Voice Is The New Playground For Brands
“Ok Google, talk to…” is a voice app prompt you’ve heard of or used if you’re an early adopter of voice technology. Voice technology is on track to show the fastest adoption of new technology in history. Compared to the next closest technology adoption in the U.S. market, the smart phone at eight years, voice is on track to cut that in half at a four-year pace from its introduction to market to 90%+ market saturation. This means by fall of 2020, voice will be mainstream.
Voice is the New Playground for Brands, one of the first sessions of Twin Cities Startup Week 2018 (#TCSW18), featured stats, smart speaker market share (Google, Amazon, Apple) and differentiators, how people and brands are using voice, and real-time examples of current voice apps.
Chad Gilhoi, a developer focused in the voice app space since mid-2017, led the session and shared lessons learned while creating Google Home based voice apps.
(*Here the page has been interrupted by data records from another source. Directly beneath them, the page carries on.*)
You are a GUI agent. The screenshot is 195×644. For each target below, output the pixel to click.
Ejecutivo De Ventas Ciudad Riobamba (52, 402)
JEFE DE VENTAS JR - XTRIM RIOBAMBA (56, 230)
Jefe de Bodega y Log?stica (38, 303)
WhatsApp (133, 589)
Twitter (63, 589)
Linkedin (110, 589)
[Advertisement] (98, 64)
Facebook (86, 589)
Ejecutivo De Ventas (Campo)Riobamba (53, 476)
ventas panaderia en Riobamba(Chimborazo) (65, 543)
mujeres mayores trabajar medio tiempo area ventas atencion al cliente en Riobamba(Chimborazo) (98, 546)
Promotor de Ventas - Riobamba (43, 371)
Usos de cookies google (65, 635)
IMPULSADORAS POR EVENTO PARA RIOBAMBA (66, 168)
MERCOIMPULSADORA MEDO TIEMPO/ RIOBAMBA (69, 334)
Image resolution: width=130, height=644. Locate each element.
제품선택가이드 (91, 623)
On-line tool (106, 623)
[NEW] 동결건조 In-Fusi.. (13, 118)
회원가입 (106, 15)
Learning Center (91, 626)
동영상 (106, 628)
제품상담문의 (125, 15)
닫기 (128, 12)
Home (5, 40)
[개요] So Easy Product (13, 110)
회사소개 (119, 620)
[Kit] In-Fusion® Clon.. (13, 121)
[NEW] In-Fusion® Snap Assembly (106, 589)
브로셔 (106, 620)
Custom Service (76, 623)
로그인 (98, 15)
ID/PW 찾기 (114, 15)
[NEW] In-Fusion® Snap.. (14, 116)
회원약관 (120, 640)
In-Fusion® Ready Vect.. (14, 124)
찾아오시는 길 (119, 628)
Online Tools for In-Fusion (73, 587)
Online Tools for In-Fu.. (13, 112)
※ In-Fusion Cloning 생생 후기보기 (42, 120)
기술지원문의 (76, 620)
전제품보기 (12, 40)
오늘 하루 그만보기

He live demo’d some large national brand voice apps like Starbucks, Target (featuring Bullseye, the iconic dog that barks) and Progressive and went more into detail on a voice app he developed and launched April 2018 called National Day Update. Here are some of the highlights of the lessons learned:
The User Experience
As with any brand interaction, consider the unique user experiences you can create with voice. Explore content that is out of your brand comfort zone or obvious choices, especially if your product or service is not suitable for an immediate transaction or no-risk answer. Whatever you select, define when/ where you anticipate people will find you and what questions will they have? What value do they seek? Number one rule: avoid long, overly complex dialogues.
It’s not a build it and they will come situation. In other words, it’s not a mobile app scenario where you invest heavily to build your app and launch it into the world, only to have it sit in the store where very few can discover it unless they specifically seek it or arrive there from another paid for media channel message. Implicit discovery, Google Home’s model, takes any user’s question and serves up voice apps based on keywords and phrases that align with each app’s answers. With Alexa, for example, users still need to specifically request voice apps by name.
Many know Siri as the original voice persona. Siri, Apple’s version of voice, was integrated into the iphone 4S and released October 2011. After many failed queries and crossed wires, our family mainly used Siri for entertainment as in seeing what the silliest response would be. Seven years later, voice has come a long way and if you’re using it via your smart home speaker, mobile device, or in your vehicle, you’ve probably noticed this. For brands, voice is the space where you can create a persona that delivers your brand in a highly connected way that feels really personal. Enter in the smart and savvy female voice of Progressive’s voice app, which we heard in the session.
Voice can be a place for play and to learn. It’s a platform where you can gather exact user questions. Compare this to websites, for example, that assume the top questions people have then make them work to navigate to find their answer. Brands can use this data to inform any part of their sales and marketing. It can reveal trends, correlations and point you in the direction of your brand’s voice app sweet spot.
After a larger-picture overview of voice, its capabilities, the opportunities for connectivity among all of an individual’s devices and preferences and some ideas about how brands might approach the space, Gilhoi touched on National Day Update’s concept. He curates content that highlights a national day every day, served up through Google’s implicit discovery or through push notifications that returning users opt in to receive.
Brand assets created by Megan Junius, president and creative director at Peter Hill Design, and social media strategies created by Jen Gilhoi, SparkTrack Consulting, give the brand a professional look, visual assets and a focus for content delivery via Google Assistant, and @natldayupdate on Twitter and Instagram. It’s a reminder that although voice for brands can choose to be hyper-specific, as with any marketing channel, it should be integrated into the overall brand strategy.
At the macro level, a general polling of the audience suggested an affinity for voice. However, take the poll more mainstream and I’d anticipate discovering a hesitancy related to privacy, resistance to change and fear of adopting new technology. Based on what was shared, I inferred that drivers that shift people over to openness to smart home speakers and voice apps include convenience, hands-free, increased pain points with other devices and systems that don’t talk to each other, and seeing how others are successfully using voice to make their lives easier.
The audience shared some great questions and insight then we broke to celebrate National Pierogi Day just a half a block away at the Colonial Warehouse Minneapolis, where we invited Natasha’s Pierogi’s to be stationed. Despite the drizzle, it seems there was an appetite for pierogi as well as ventures into voice.
— What questions do you have? Any takeaways you’d like to share?